The workflow example has also other options made available for invoking different strategy exit-handlers that can demonstrate that both plain template and a steps template work OK as exit-handler in described situation. In the real-world use case the DAG format is needed due to the complexity of the exit-handler logic needed.

Expectation is that when a workflow is stopped by user, a DAG exit-handler is run and it can be completed successfully. This should happen regardless at which state the workflow steps are at that moment.

From workflow instance data it can be seen that exit-handler steps are in Failed state, and the last step is stuck as Running when expectation is that all exit-handler steps should complete with Succeeded status.

  nodes:
    test-exit-handler-workflow:
      children:
      - test-exit-handler-workflow-2006132045
      displayName: test-exit-handler-workflow
      finishedAt: "2024-07-29T15:35:39Z"
      id: test-exit-handler-workflow
      name: test-exit-handler-workflow
      outboundNodes:
      - test-exit-handler-workflow-2006132045
      phase: Failed
      progress: 0/1
      startedAt: "2024-07-29T15:35:30Z"
      templateName: workflow-startup
      templateScope: local/test-exit-handler-workflow
      type: DAG
    test-exit-handler-workflow-316667194:
      boundaryID: test-exit-handler-workflow-3293460608
      children:
      - test-exit-handler-workflow-4122663166
      displayName: exit-handler-step
      finishedAt: "2024-07-29T15:35:39Z"
      id: test-exit-handler-workflow-316667194
      inputs:
        parameters:
        - name: time-value
          value: "1"

* _DATA EXTRACT_:
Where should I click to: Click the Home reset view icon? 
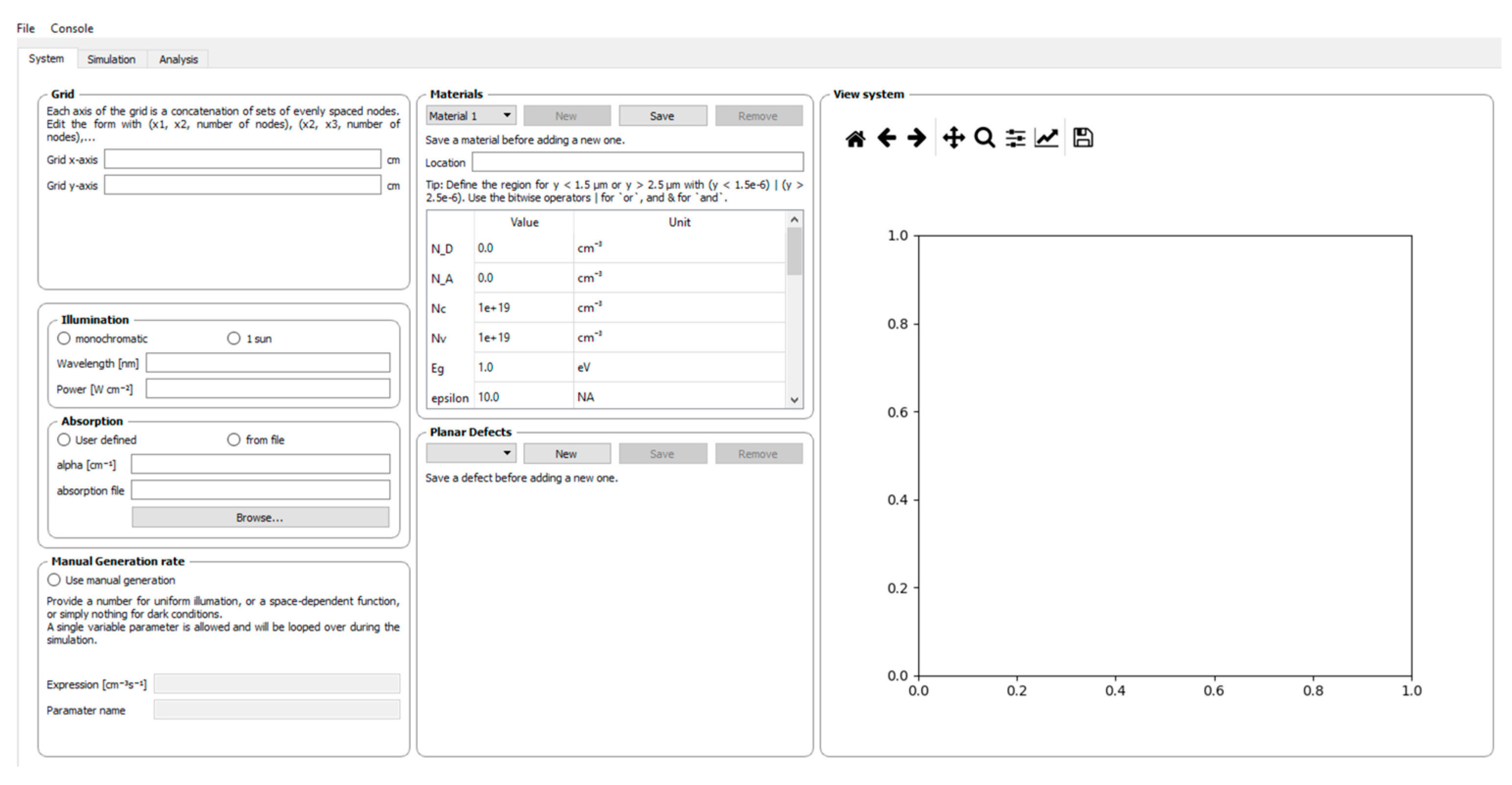pyautogui.click(x=855, y=139)
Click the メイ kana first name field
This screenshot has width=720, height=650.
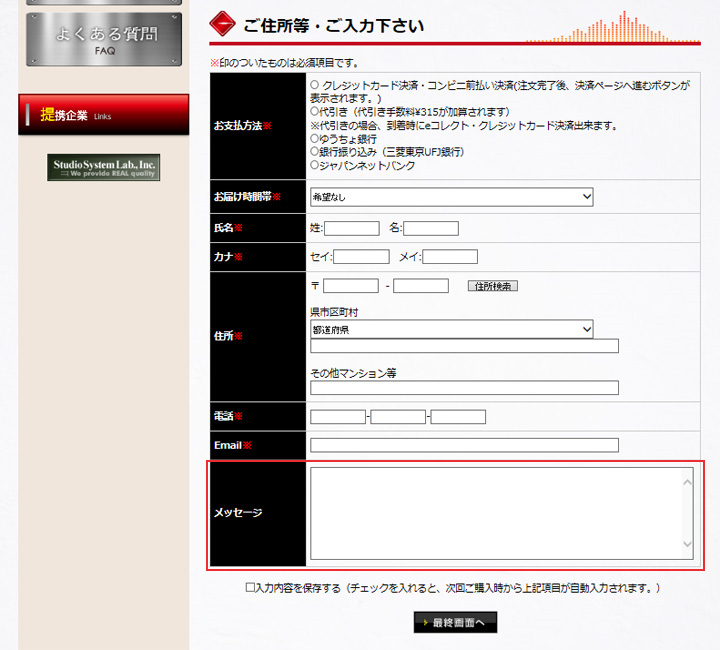(x=450, y=257)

* _GIVEN EXERCISE A_: List every distinct string in the exit-handler excerpt that consists of "test-exit-handler-workflow" followed by a hyphen and a number.
* _GIVEN EXERCISE B_: Extend the exit-handler excerpt beyond its final line.
The records were taken from a different source.

* _REPLY A_:
- test-exit-handler-workflow-2006132045
- test-exit-handler-workflow-316667194
- test-exit-handler-workflow-3293460608
- test-exit-handler-workflow-4122663166

* _REPLY B_:
      name: test-exit-handler-workflow.onExit[0].exit-handler-step
      outboundNodes:
      - test-exit-handler-workflow-4122663166
      phase: Failed
      progress: 0/1
      startedAt: "2024-07-29T15:35:39Z"
      templateName: handle-exit-dag
      templateScope: local/test-exit-handler-workflow
      type: DAG
    test-exit-handler-workflow-1323598490:
      boundaryID: test-exit-handler-workflow-3293460608
      children:
      - test-exit-handler-workflow-316667194
      displayName: '[0]'
      finishedAt: "2024-07-29T15:35:39Z"
      id: test-exit-handler-workflow-1323598490
      message: child 'test-exit-handler-workflow-316667194' failed
      name: test-exit-handler-workflow.onExit[0]
      nodeFlag: {}
      phase: Failed
      progress: 0/1
      startedAt: "2024-07-29T15:35:39Z"
      templateScope: local/test-exit-handler-workflow
      type: StepGroup
    test-exit-handler-workflow-2006132045:
      boundaryID: test-exit-handler-workflow
      displayName: say-hello
      finishedAt: "2024-07-29T15:35:39Z"
      hostNodeName: node1
      id: test-exit-handler-workflow-2006132045
      inputs:
        parameters:
        - name: message
          value: Hi!
        - default: alpine:latest
          name: image
          value: alpine:notexist
      message: 'workflow shutdown with strategy:  Stop'
      name: test-exit-handler-workflow.say-hello
      phase: Failed
      progress: 0/1
      startedAt: "2024-07-29T15:35:30Z"
      templateName: echo-template
      templateScope: local/test-exit-handler-workflow
      type: Pod
    test-exit-handler-workflow-3293460608:
      children:
      - test-exit-handler-workflow-1323598490
      displayName: test-exit-handler-workflow.onExit
      finishedAt: "2024-07-29T15:35:39Z"
      id: test-exit-handler-workflow-3293460608
      message: child 'test-exit-handler-workflow-316667194' failed
      name: test-exit-handler-workflow.onExit
      nodeFlag:
        hooked: true
      outboundNodes:
      - test-exit-handler-workflow-4122663166
      phase: Failed
      progress: 0/1
      startedAt: "2024-07-29T15:35:39Z"
      templateName: exit-handler
      templateScope: local/test-exit-handler-workflow
      type: Steps
    test-exit-handler-workflow-4122663166:
      boundaryID: test-exit-handler-workflow-316667194
      displayName: sleep-and-exit
      finishedAt: null
      hostNodeName: node1
      id: test-exit-handler-workflow-4122663166
      inputs:
        parameters:
        - name: time-value
          value: "1"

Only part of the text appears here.